▼

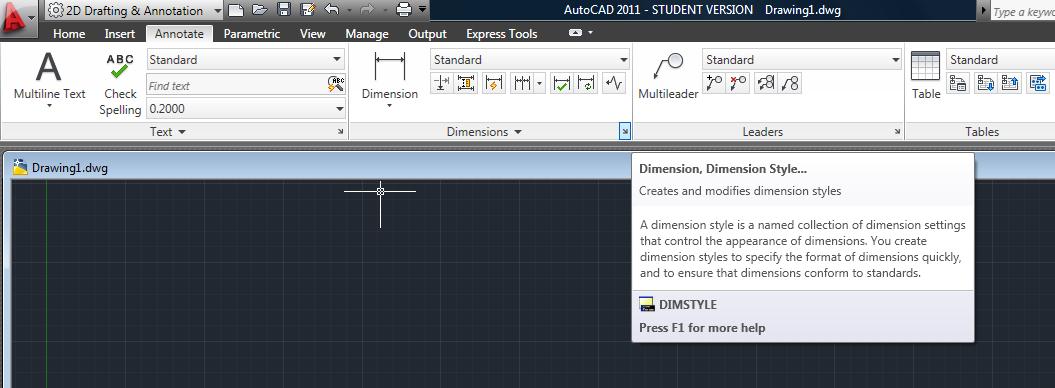Open the 2D Drafting & Annotation workspace dropdown
The height and width of the screenshot is (388, 1055).
pyautogui.click(x=135, y=10)
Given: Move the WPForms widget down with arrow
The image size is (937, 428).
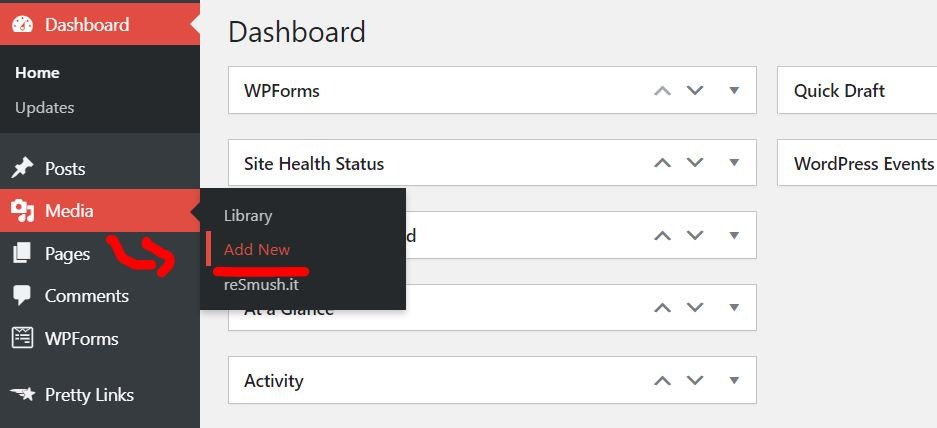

▲

### TO DO
Please output only the lines running from the one that holds "Given: Move the" through the last line of the entries, both ends included, without any images.

### RESULT FOR THIS TASK
Given: Move the WPForms widget down with arrow
The image size is (937, 428).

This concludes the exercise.